TEXT EXCERPT
From Kenan Malik in the Observer:

When Musa al-Gharbi first arrived in New York in 2016, what he most noticed was the operation of a “racialized caste system” under which “disposable servants… will clean your house, watch your kids, walk your dogs, deliver prepared meals to you”.

The “disposable servants”, who earned “peanuts for their work”, were inevitably mainly black or Hispanic, the ones being served, almost exclusively white. No one remarked upon this; it was taken to be “the way normal society operates”.

Al-Gharbi was not describing the uber-rich Upper East Side or the billionaires’ hangout of Scarsdale. He was a freshman at Columbia University. Those profiting from the “racial caste system” were fellow students, many of them vocal about social justice, but largely indifferent to the needs of those at the bottom of the social hierarchy on whose labour their lives rested.

Four years later, many of these same students joined Black Lives Matter protests. Al-Gharbi watched as they demonstrated on Broadway in New York’s Upper West Side, oblivious to the “homeless Black men who didn’t even have shoes” sharing the same space. The protesters “were crowding the benches that homeless people were using”, insisting that “Black Lives Matter”, but apparently not “the Black guys right in front of them”.

This constant disparity between the professed beliefs of liberal students agitating for social justice and actions that revealed an indifference to the material injustice surrounding them led Al-Gharbi to write a book to try to make sense of it. We Have Never Been Woke has just been published in America and will soon be out in Britain. If you want to understand what just happened in the US election, it is one of the more useful starting points. For the story of the election can be viewed from one perspective as that of the division between those who can see the disparity that so struck Al-Gharbi and those who can’t or won’t.

Given that the Columbia activists were ignoring the tangible injustice all around them, why did they adopt the language of social justice? Or, to put it another way, what role does that language play in a world in which real injustice and inequality are ignored? Those were the questions that bugged Al-Gharbi as a student and lie at the heart of his book.

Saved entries
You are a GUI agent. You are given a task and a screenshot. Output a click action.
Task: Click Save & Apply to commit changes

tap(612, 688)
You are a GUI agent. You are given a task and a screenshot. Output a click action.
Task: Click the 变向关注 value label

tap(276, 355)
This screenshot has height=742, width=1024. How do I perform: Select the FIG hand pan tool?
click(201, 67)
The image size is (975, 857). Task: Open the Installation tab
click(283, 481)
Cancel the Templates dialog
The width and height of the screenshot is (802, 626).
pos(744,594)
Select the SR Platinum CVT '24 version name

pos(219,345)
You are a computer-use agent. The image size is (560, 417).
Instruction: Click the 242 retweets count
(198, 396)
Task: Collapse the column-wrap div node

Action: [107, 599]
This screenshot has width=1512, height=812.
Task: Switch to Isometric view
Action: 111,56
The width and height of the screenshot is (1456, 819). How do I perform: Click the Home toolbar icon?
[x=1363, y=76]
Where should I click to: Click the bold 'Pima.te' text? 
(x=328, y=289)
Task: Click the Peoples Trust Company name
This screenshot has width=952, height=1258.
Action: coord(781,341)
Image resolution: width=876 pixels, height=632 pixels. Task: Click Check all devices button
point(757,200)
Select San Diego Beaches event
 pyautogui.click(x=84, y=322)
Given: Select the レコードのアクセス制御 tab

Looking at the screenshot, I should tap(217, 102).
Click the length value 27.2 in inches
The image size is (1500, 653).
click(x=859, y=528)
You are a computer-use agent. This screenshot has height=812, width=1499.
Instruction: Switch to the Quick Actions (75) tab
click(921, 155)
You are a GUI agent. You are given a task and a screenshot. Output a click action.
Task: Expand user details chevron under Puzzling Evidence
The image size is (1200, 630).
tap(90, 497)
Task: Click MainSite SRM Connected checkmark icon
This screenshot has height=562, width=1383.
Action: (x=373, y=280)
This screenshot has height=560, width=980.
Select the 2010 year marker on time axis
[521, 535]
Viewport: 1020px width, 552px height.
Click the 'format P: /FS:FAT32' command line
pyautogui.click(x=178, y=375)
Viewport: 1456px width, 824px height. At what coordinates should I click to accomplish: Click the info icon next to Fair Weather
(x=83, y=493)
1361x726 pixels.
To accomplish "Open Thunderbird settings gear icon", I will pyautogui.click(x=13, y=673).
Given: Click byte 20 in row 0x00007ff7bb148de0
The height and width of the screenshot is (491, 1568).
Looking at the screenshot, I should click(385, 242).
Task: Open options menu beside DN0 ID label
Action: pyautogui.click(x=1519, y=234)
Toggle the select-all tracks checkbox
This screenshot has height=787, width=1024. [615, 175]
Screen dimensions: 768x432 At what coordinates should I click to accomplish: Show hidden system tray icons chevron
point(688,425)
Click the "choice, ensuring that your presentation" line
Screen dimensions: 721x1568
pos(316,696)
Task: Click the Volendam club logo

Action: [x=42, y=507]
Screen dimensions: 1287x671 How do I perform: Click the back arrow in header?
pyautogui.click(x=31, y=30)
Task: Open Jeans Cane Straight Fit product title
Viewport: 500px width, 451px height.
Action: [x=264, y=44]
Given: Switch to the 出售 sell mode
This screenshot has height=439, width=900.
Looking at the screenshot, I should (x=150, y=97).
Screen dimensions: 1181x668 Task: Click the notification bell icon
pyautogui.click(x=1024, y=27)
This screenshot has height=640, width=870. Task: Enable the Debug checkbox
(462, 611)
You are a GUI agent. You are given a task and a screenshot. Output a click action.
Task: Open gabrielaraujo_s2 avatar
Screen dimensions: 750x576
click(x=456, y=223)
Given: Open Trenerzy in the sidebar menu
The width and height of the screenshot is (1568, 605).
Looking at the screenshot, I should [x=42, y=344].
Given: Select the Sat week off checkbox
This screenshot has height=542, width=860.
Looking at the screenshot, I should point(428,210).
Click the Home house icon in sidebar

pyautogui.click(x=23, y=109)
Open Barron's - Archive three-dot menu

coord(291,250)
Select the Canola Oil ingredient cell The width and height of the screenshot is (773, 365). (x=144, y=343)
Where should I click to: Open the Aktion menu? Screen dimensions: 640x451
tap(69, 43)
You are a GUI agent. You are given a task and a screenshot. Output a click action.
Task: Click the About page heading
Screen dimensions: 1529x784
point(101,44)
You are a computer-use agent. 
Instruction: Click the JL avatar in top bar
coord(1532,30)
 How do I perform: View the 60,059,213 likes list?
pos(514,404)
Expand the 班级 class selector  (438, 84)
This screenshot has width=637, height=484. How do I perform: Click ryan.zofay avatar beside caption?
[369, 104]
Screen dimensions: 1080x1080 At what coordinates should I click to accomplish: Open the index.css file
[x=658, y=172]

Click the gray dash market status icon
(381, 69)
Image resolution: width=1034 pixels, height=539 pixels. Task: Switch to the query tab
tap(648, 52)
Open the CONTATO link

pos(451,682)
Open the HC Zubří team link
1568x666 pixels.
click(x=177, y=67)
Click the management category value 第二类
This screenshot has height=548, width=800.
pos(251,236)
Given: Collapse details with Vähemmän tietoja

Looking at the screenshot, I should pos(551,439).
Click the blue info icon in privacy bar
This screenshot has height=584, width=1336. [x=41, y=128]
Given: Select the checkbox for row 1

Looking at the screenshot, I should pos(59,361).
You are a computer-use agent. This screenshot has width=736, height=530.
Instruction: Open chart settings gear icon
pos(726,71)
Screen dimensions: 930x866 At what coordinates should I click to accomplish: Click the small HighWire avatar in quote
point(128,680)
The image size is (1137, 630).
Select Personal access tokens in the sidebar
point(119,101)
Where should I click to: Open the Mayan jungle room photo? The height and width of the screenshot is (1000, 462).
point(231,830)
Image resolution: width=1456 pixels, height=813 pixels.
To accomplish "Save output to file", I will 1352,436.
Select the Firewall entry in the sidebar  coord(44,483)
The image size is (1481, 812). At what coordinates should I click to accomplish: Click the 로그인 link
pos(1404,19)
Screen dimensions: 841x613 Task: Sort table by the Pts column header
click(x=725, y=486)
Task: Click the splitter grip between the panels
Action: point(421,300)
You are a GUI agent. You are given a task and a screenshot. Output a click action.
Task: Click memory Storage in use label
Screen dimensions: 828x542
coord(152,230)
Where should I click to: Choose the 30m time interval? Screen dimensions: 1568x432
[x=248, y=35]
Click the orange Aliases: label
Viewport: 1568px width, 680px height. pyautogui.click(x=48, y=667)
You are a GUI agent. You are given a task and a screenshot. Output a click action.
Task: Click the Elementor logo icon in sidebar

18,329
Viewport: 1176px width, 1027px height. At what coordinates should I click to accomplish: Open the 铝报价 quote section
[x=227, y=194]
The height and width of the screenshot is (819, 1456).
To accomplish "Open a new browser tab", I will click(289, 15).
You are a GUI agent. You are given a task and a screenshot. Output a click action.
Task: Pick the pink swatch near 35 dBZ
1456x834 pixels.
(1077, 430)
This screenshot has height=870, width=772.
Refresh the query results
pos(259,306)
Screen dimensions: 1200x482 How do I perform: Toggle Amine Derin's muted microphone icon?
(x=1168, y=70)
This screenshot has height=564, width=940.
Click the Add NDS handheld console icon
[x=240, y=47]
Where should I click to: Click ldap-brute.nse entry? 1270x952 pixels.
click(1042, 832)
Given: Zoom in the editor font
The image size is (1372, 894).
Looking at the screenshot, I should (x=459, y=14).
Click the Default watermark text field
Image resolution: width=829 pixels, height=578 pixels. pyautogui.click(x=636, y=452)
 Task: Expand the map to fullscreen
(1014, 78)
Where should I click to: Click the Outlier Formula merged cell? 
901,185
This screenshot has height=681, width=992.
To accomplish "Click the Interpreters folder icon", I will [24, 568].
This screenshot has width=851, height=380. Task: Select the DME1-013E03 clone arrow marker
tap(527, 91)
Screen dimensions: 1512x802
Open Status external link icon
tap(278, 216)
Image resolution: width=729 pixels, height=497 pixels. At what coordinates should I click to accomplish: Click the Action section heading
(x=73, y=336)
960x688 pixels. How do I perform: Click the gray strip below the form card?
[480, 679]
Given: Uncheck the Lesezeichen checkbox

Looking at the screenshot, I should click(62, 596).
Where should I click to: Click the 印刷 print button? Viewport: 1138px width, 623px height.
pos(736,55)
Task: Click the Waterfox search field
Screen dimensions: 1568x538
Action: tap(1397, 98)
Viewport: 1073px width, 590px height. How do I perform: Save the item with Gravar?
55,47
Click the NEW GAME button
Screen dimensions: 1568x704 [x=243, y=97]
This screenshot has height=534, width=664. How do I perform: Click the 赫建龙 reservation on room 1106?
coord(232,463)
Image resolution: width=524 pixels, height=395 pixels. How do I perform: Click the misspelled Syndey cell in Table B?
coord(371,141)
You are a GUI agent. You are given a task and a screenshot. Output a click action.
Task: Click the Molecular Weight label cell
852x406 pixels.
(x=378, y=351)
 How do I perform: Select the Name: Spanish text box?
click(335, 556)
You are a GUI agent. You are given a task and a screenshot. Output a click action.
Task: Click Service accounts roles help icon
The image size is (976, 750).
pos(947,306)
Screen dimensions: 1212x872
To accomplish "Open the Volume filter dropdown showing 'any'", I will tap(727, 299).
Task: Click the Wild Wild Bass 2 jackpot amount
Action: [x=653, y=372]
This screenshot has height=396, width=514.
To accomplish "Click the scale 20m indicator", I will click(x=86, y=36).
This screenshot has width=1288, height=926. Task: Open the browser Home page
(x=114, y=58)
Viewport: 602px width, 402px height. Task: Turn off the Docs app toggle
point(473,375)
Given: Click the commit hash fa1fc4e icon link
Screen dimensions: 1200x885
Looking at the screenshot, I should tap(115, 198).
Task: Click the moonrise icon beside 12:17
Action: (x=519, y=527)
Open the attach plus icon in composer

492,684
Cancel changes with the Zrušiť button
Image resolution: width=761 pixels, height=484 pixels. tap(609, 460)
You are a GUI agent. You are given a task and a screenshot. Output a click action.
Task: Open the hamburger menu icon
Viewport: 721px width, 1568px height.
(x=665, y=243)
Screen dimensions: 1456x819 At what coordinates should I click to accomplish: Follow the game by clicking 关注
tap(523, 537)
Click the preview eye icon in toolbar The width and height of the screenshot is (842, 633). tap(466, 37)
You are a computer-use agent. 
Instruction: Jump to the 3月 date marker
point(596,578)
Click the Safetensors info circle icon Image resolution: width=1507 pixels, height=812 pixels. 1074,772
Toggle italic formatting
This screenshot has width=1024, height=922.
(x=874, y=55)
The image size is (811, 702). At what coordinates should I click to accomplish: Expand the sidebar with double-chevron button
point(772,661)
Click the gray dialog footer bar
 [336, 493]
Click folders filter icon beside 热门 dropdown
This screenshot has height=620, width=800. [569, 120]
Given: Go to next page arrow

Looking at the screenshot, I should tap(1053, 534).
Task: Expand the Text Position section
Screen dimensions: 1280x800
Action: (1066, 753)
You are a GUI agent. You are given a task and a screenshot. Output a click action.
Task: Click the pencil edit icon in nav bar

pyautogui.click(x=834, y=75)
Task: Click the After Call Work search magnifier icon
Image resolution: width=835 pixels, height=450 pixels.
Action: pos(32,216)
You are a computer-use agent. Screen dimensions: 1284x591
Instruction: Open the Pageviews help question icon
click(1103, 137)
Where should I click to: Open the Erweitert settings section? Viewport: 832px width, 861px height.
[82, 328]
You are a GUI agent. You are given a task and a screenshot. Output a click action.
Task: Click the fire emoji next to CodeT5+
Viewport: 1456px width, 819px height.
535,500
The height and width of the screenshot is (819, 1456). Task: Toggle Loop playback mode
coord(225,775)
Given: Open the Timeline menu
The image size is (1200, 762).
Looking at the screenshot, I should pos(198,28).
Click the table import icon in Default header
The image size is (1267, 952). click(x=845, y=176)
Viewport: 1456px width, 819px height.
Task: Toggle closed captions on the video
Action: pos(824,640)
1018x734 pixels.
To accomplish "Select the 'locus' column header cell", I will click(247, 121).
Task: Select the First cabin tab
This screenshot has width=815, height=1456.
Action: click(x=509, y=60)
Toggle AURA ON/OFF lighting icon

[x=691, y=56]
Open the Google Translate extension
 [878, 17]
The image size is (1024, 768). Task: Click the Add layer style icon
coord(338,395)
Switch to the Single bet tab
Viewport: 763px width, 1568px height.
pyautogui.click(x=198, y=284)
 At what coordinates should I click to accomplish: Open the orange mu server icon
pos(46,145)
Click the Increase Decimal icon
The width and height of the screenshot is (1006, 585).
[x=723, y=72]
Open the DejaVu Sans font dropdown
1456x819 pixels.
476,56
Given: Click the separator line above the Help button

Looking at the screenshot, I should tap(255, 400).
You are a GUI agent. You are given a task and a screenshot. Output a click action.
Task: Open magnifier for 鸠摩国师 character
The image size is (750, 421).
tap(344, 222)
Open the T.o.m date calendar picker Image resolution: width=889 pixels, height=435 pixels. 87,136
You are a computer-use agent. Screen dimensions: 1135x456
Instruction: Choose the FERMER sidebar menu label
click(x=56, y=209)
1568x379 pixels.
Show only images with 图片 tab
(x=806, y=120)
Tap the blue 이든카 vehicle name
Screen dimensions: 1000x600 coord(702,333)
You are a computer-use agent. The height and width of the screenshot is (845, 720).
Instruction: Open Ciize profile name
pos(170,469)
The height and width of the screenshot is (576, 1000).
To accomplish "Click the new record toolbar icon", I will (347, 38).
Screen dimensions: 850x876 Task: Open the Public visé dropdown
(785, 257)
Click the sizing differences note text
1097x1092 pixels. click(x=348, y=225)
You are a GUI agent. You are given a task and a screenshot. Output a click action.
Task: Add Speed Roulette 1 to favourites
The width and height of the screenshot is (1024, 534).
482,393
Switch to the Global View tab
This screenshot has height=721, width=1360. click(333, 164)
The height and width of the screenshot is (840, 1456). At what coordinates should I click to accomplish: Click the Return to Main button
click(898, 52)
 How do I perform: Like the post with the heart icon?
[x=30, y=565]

OBJECTIVES
A – According to the Observer excerpt, what tasks will the "disposable servants" perform? List every one.
B – Set down the passage from the Observer excerpt verbatim, starting at "Al-Gharbi was not" and ending at "their lives rested.".
The items above have no connection to the Observer excerpt.

FULL ANSWERS
A –
- Clean your house
- Watch your kids
- Walk your dogs
- Deliver prepared meals to you

B –
Al-Gharbi was not describing the uber-rich Upper East Side or the billionaires’ hangout of Scarsdale. He was a freshman at Columbia University. Those profiting from the “racial caste system” were fellow students, many of them vocal about social justice, but largely indifferent to the needs of those at the bottom of the social hierarchy on whose labour their lives rested.